Here are some tai chi-inspired tips on how to retreat to move forward financially:
1. Pay down ineffective debt
Particularly high-interest rate credit card debt. It can be easy to delude ourselves that credit cards are not a problem, particularly if the minimum payment each month is not onerous. But high-interest rates in excess of 11 per cent a year, can quickly compound to increase indebtedness. Credit card balances that are not cleared monthly are often a reflection of unsustainable spending. It might feel like going backwards, but focusing on completely clearing all credit card debt, retaining just one credit card with a limit of no more than your monthly take-home pay, is a great way to lay a strong financial foundation. There are some great tips on how to win the battle against overspending by credit card survivors such as Elesha Piper and on the MoneySmart website.
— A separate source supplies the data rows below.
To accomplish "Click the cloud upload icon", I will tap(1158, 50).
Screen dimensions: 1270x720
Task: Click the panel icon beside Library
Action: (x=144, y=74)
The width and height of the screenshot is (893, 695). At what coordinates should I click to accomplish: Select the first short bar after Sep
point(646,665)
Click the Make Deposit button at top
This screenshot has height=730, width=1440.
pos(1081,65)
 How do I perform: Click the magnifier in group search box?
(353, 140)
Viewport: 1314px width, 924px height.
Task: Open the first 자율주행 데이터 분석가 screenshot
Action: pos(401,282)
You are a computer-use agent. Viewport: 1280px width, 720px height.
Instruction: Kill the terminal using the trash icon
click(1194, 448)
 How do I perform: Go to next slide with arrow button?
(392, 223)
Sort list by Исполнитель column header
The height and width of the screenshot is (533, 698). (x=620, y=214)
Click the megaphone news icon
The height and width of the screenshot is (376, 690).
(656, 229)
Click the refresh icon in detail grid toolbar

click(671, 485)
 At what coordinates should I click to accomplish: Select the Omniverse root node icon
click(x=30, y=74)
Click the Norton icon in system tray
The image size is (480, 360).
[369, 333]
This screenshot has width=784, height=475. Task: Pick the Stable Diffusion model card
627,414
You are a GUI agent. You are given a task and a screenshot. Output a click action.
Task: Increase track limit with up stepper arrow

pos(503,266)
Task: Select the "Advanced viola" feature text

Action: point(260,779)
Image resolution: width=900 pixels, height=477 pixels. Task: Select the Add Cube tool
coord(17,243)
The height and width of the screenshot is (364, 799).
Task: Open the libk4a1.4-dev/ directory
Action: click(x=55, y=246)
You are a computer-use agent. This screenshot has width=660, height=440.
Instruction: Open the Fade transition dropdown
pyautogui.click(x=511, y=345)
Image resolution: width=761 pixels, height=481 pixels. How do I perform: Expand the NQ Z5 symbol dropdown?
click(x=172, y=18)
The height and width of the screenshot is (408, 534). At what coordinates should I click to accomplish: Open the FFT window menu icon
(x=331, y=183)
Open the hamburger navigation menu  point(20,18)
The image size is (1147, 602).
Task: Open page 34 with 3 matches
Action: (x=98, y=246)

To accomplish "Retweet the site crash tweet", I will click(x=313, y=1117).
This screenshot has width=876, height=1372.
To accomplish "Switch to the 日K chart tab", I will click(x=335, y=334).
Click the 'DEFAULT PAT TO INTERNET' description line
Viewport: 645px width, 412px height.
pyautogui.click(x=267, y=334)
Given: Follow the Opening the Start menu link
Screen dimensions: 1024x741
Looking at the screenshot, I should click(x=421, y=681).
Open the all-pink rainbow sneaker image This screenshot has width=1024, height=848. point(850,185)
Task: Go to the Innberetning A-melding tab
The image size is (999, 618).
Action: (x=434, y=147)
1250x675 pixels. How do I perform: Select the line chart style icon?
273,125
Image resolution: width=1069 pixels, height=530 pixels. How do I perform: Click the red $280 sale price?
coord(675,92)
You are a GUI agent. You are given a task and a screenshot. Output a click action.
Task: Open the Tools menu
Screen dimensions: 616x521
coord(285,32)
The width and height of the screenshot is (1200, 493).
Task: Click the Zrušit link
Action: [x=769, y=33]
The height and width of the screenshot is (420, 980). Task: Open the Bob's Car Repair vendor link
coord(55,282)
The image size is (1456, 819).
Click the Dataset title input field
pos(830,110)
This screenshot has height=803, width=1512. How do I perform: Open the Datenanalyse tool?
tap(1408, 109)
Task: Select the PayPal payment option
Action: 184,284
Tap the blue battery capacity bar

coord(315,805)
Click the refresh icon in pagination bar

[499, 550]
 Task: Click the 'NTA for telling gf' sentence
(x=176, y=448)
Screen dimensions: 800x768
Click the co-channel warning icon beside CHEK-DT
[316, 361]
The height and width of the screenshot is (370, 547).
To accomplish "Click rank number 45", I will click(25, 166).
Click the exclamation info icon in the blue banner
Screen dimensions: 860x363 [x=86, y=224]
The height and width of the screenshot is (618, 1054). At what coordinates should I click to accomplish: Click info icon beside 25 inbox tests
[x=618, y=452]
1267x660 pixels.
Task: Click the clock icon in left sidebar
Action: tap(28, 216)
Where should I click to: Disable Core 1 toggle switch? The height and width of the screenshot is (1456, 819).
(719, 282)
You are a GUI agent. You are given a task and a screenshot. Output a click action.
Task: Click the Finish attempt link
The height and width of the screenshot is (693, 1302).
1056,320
In life we often measure our personal progress by the size and value of the things we accumulate. However, to move forward financially sometimes it can be best to take a step backwards and relearn how to live with less. Think about becoming a one-car family, not only to have cash from the sale, but also the ongoing saving on registration, insurance and maintenance. Similarly, with your home, it might seem like a big step, but downsizing to pay off debt and reduce overheads might actually be a great way to make real financial progress.
3. Career sidestep
When people are made redundant they are generally devastated. However, it is amazing how often being forced from the security of a known job, results in new positive opportunities. Don’t wait for external events to shape the course of your career. Think about quitting a job you hate to find work which extends and engages you, even if the initial salary is lower. Starting your own business can feel like the ultimate backward step, as a new business will not only have no income, but the establishment costs will also deplete your savings. However, if you are exploiting a unique business idea or pursuing something about which you are passionate, the initial retreat may result in an attractive long-term pay-off.
4. Become a beginner
We all want to feel accomplished and for others to recognise that we are successful. However, there is significant value in trying new things in which you are yet to develop expertise. For example, if you have mastered property investing but have never tried the sharemarket, consider immersing yourself in a quality share-investing course. If you are very experienced with listed securities, perhaps learn more about early-stage investing. Ultimately the type of investments you make may not change, but you are likely to acquire new skills, gain fresh perspective and humility.
Retreating, regrouping and ensuring that we are operating from a robust foundation is a valuable lesson from eastern philosophy that is very relevant to our modern financial lives.